The drug pricing regulator National Pharmaceutical Pricing Authority may soon bring cardiac stents under the Drug Price Control Order (DPCO)- 2013 to curb excessive profiteering in this medical device and to make it affordable to the patients, it is learnt.
Based on the recommendations of Maharashtra Food and Drug Administration (FDA), the NPPA has agreed in principle to bring it under DPCO, according to an official associated with the development. Medical devices including cardiac stents and drug eluting stents (DES) are notified as drugs under the Drugs and Cosmetics Act, 1940 but is not included in the DPCO. Therefore, the prices of medical devices cannot be monitored and controlled as of today.
Maharashtra FDA had also urged the National Pharmaceutical Pricing Authority (NPPA) to bring cardiac stents under National List of Essential Medicines (NLEM) in the wake of reports about cardiac stents being sold at inflated prices by trading companies through a growing nexus of distributors and hospitals. Since cardiac stents are considered as life saving drugs, a fixed profit margin on cardiac stents also need to be stipulated for importers, distributors and hospitals to make it affordable in the larger patient interest, recommended commissioner FDA Dr Harshadeep Kamble to the NPPA.
A senior FDA official further explains, "Overpricing of stents can be prevented if the drug pricing regulator frames a policy to fix the prices so that any violation in terms of evading the law related to ceiling price of stents can be treated as an offence."
An inquiry a few months ago by the Maharashtra FDA had also revealed that patients were being forced to pay double or even triple the price for cardiac stents at hospitals.
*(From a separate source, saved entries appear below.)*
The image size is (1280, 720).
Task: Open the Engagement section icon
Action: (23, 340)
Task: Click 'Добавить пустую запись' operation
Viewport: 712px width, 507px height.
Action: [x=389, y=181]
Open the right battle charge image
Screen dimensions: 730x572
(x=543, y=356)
As most of these are not available in the open market, patients can't check prices and are held hostage by the hospitals, which force them to buy at the price they quote. However, experts opine that having an MRP has not prevented profiteering in cardiac stents, with the MRP being fixed high enough to accommodate commissions since there is no limit on what the MRP can be.
The recommendation to bring it under the purview of DPCO-2013 comes in the wake of revelations that manufacturers in connivance with importers, distributors and hospitals are fixing the MRP of cardiac stents arbitrarily which is then passed on to the patients. It was observed from the studies that the maximum retail price (MRP) of the imported DES is exorbitantly high and patients have no option to bargain.
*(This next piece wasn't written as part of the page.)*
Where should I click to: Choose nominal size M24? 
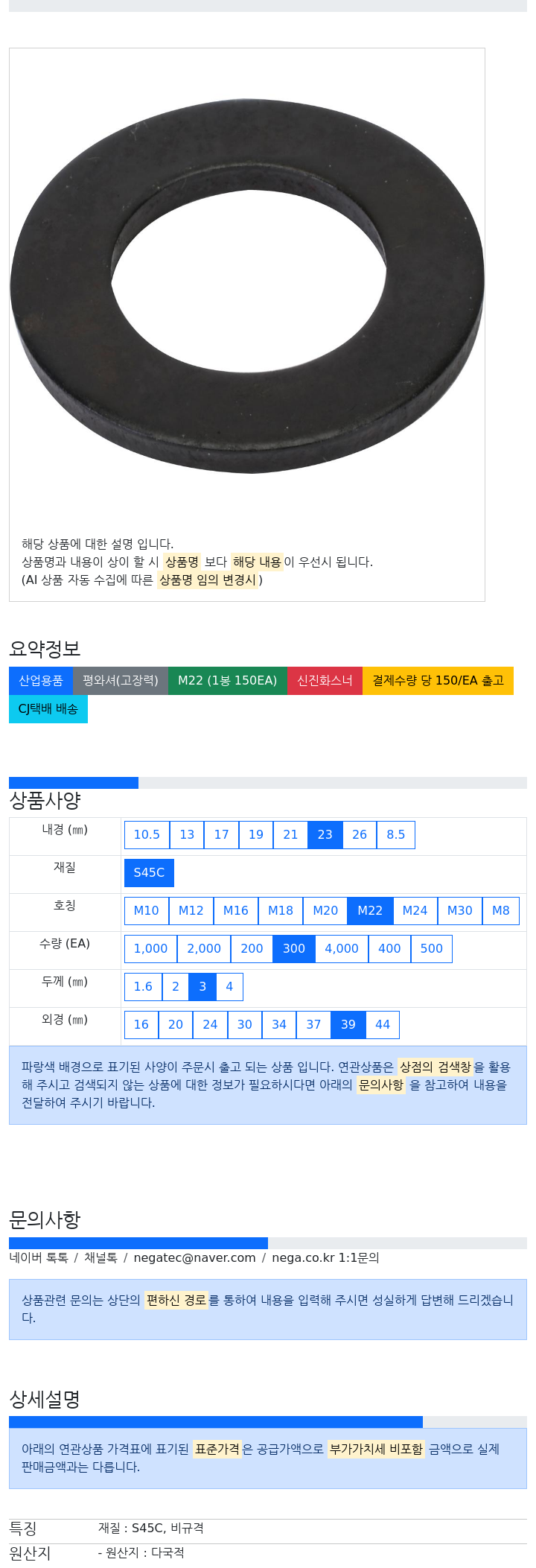[415, 911]
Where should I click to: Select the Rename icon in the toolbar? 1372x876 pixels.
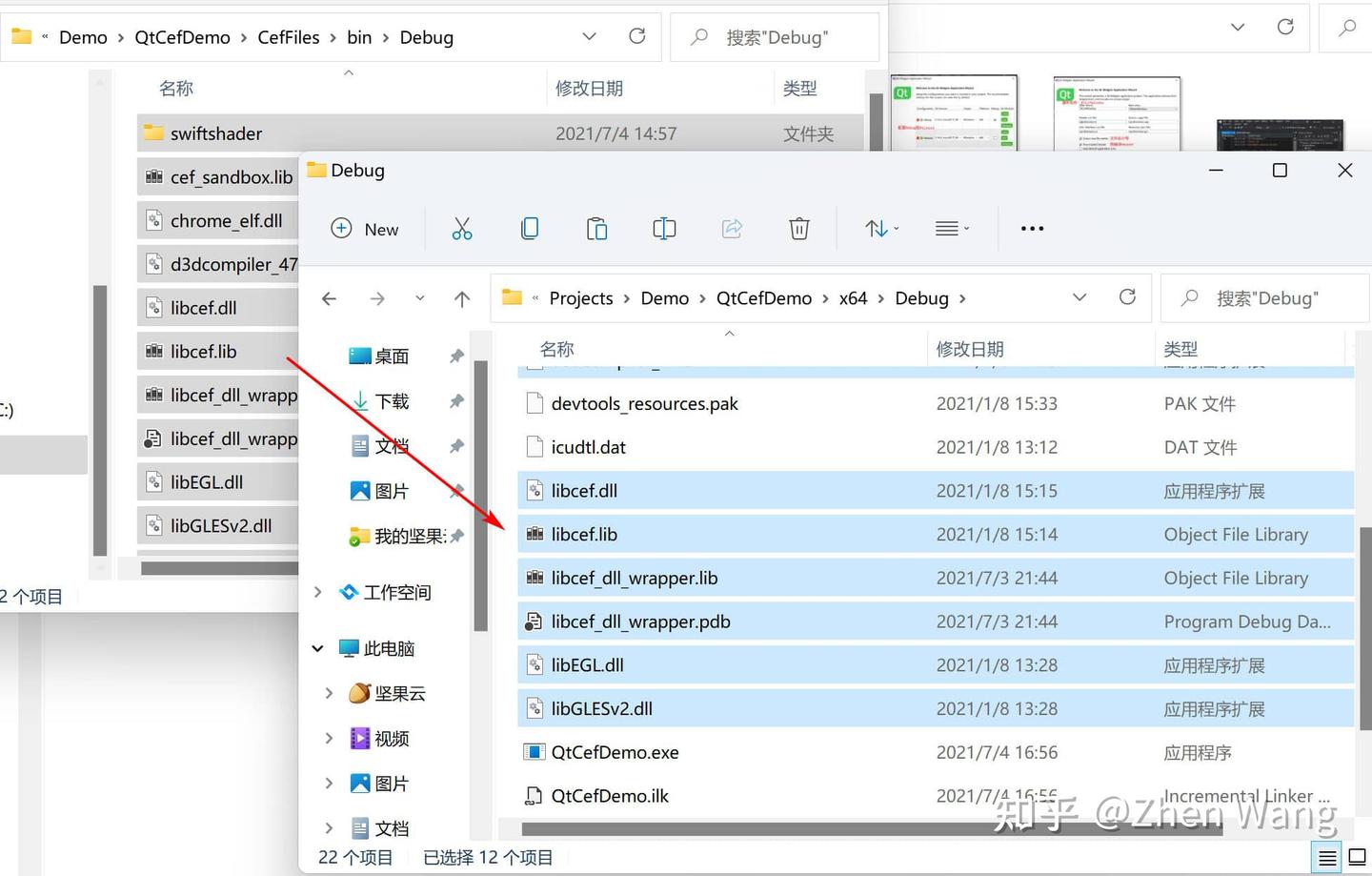click(x=664, y=228)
The MRP of a DES is decided by the importing company. As many of these devices are imported, it is difficult to arrive at the actual manufacturing costs and the margins charged. Besides this, the cost of DES is immediately recovered from the patients but payments to the distributors are made after a period of 60 to 120 days. The payments of applicable taxes from such sales to the state government are made only within 51 days by the distributors.